**The data**:
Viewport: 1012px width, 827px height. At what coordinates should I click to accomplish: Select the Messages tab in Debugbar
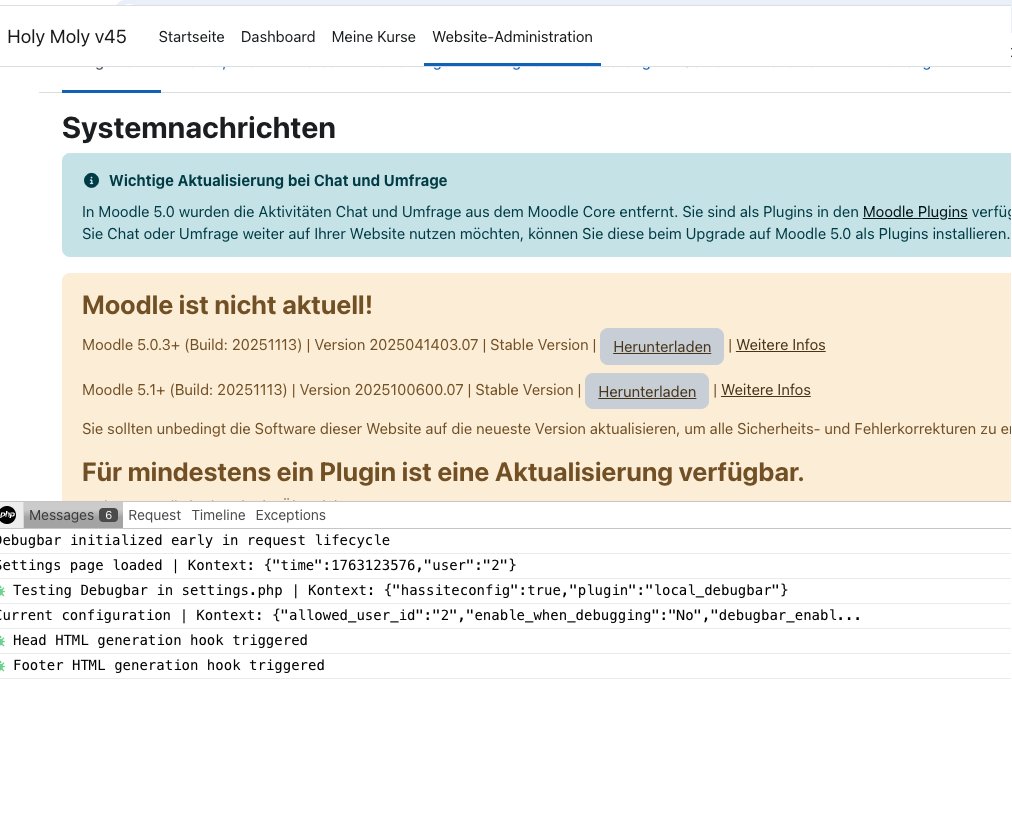(x=63, y=515)
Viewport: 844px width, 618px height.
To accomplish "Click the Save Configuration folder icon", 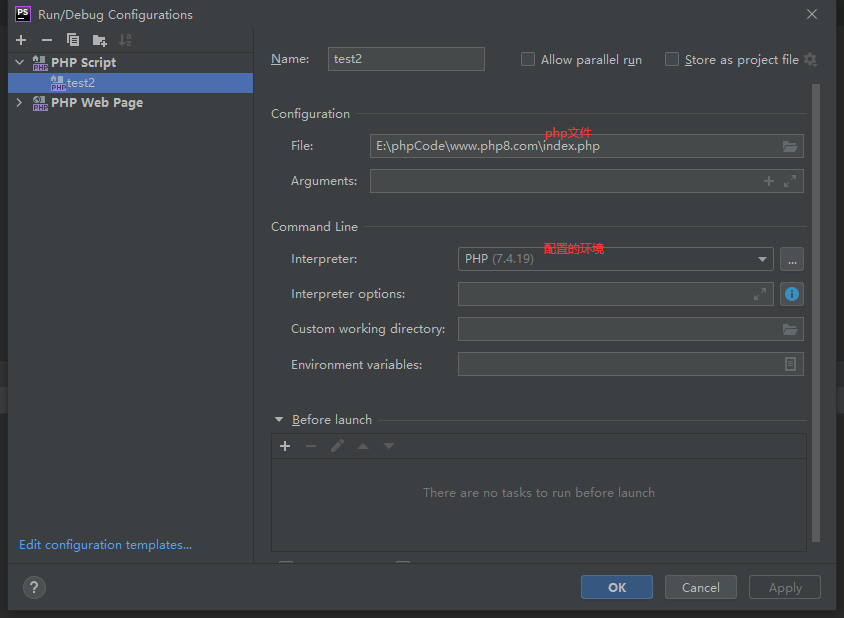I will click(99, 40).
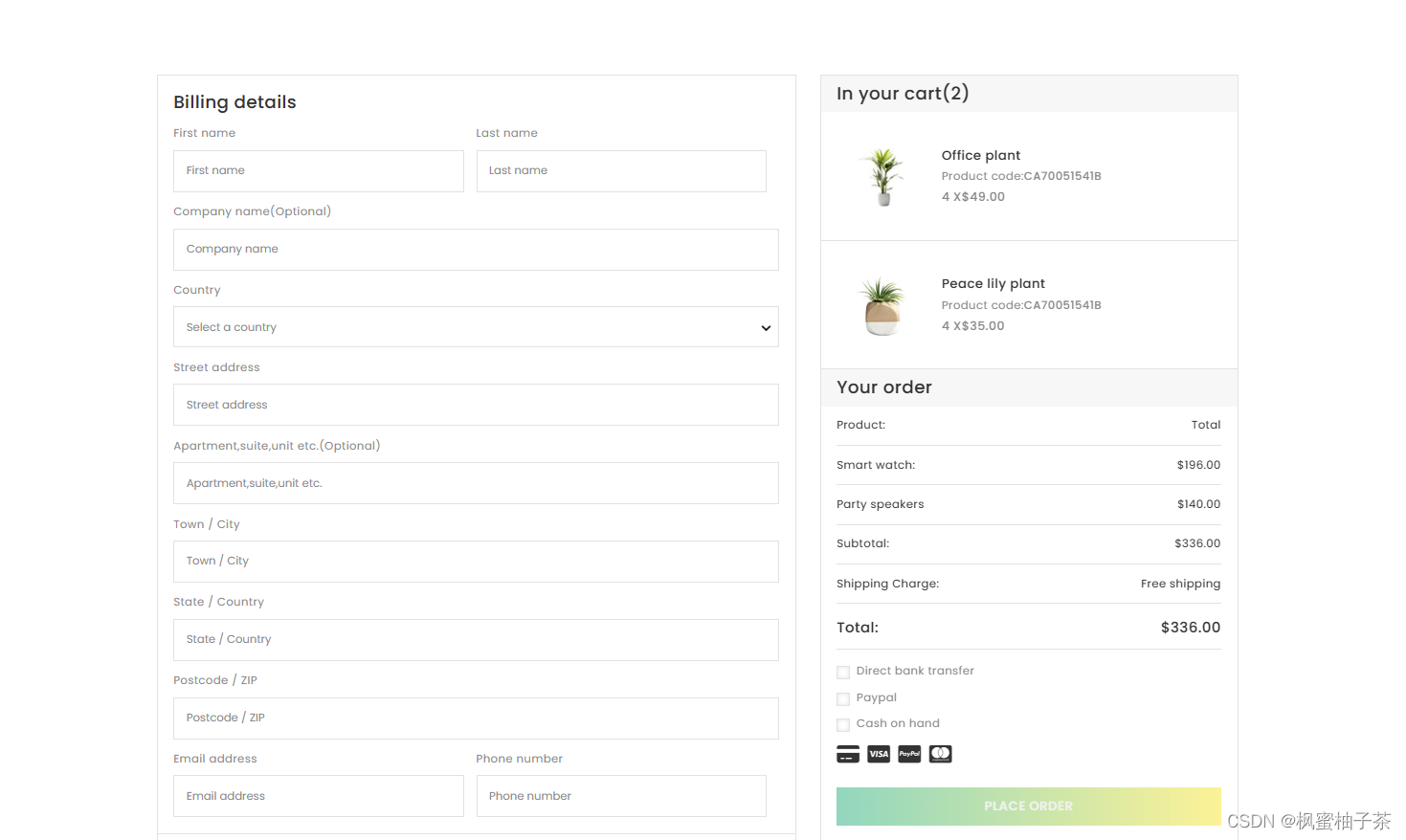Focus the Last name input field
Screen dimensions: 1406x840
621,171
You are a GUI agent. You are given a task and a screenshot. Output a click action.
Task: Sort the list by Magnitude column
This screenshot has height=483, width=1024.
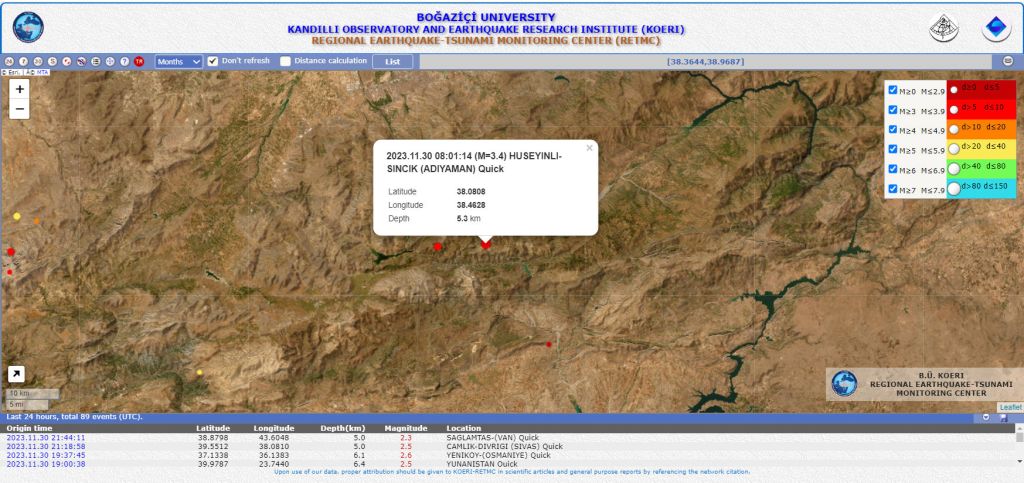405,428
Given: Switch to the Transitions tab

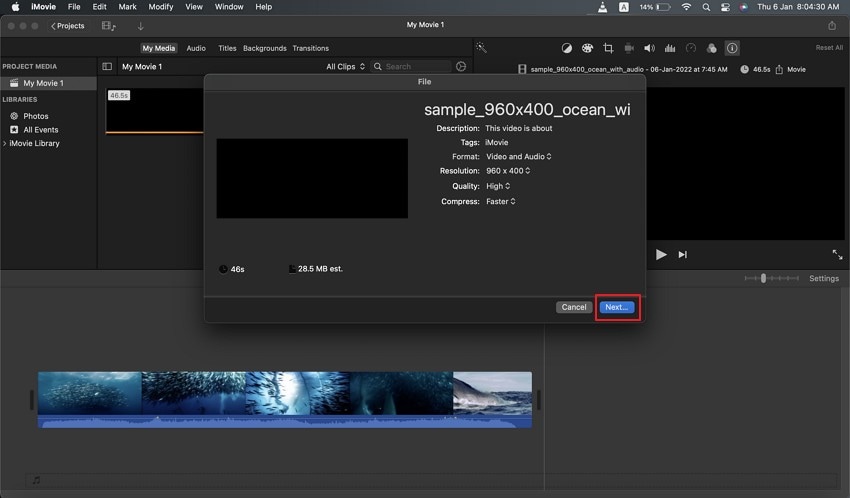Looking at the screenshot, I should [311, 48].
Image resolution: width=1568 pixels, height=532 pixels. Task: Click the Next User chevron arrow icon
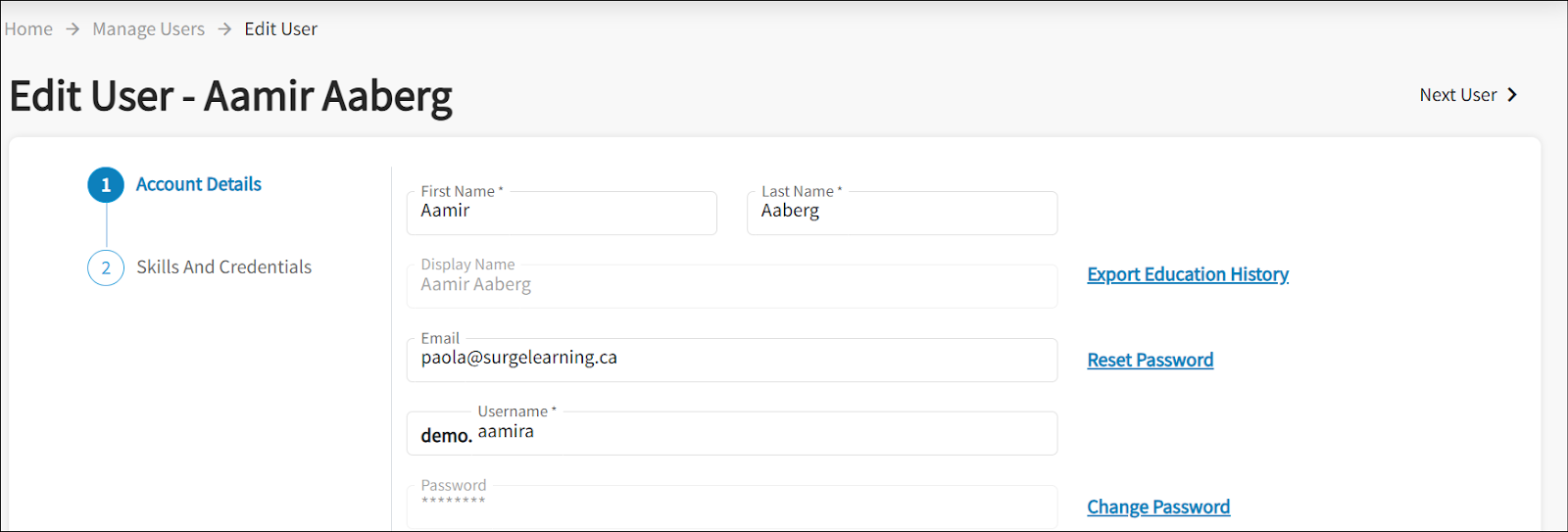click(x=1512, y=95)
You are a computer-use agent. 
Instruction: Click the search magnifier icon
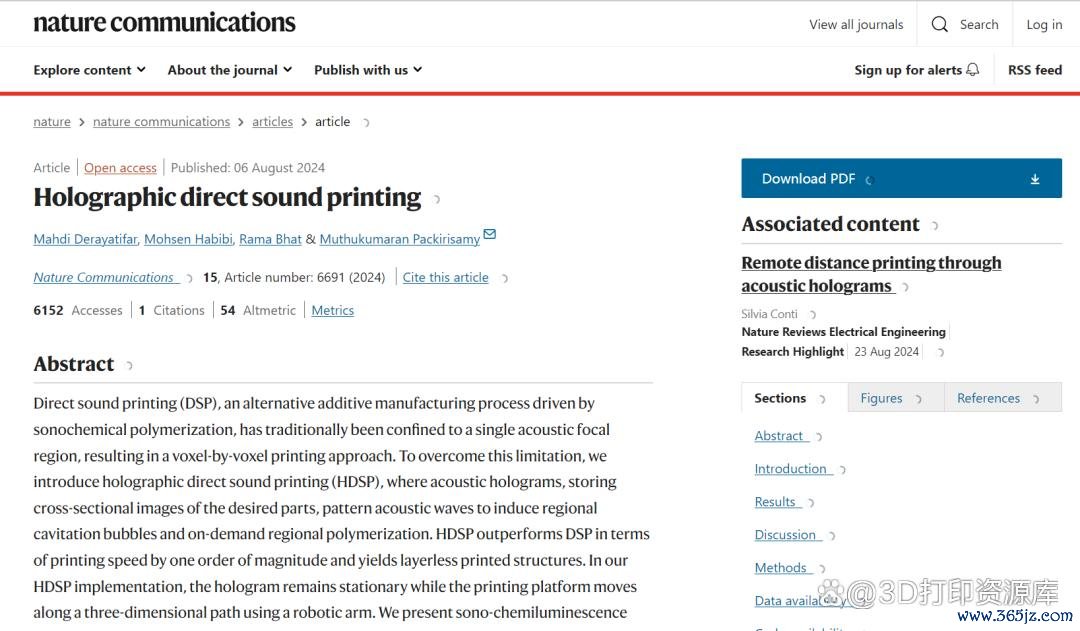click(x=939, y=25)
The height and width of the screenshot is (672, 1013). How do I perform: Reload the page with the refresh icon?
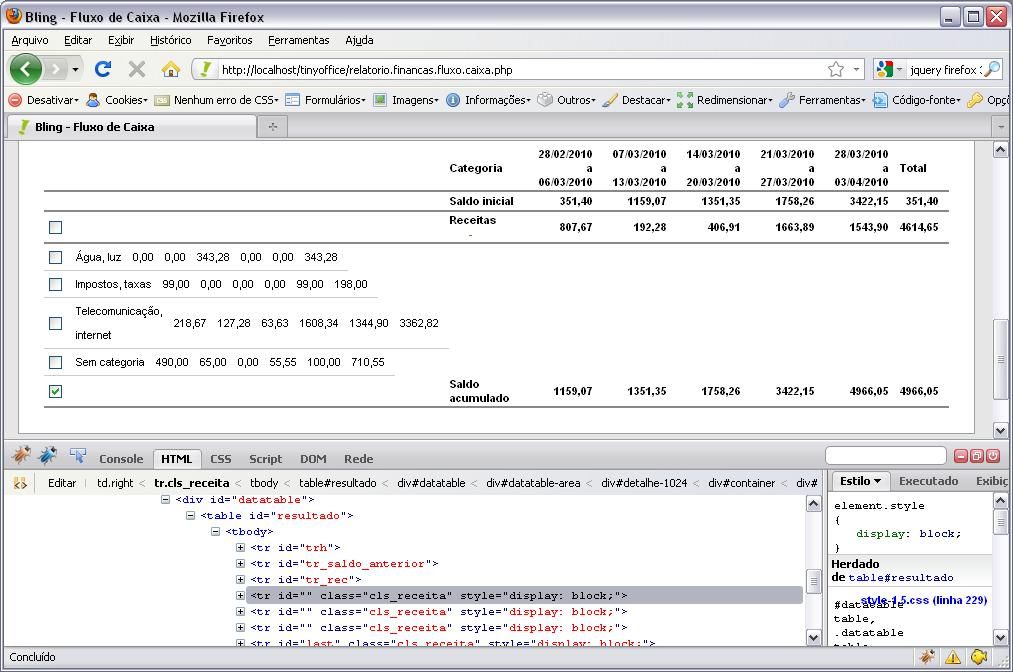[102, 69]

**Work to be completed**:
Write out the lines exactly, starting at the one containing "Image resolution: width=1568" and ending at the last line, with the pictures left out.

**Response below**:
Image resolution: width=1568 pixels, height=532 pixels. Task: Click the Next User chevron arrow icon
click(x=1512, y=95)
You are a computer-use agent. 
Instruction: Click the search magnifier icon
click(x=939, y=25)
The height and width of the screenshot is (672, 1013). How do I perform: Reload the page with the refresh icon?
[102, 69]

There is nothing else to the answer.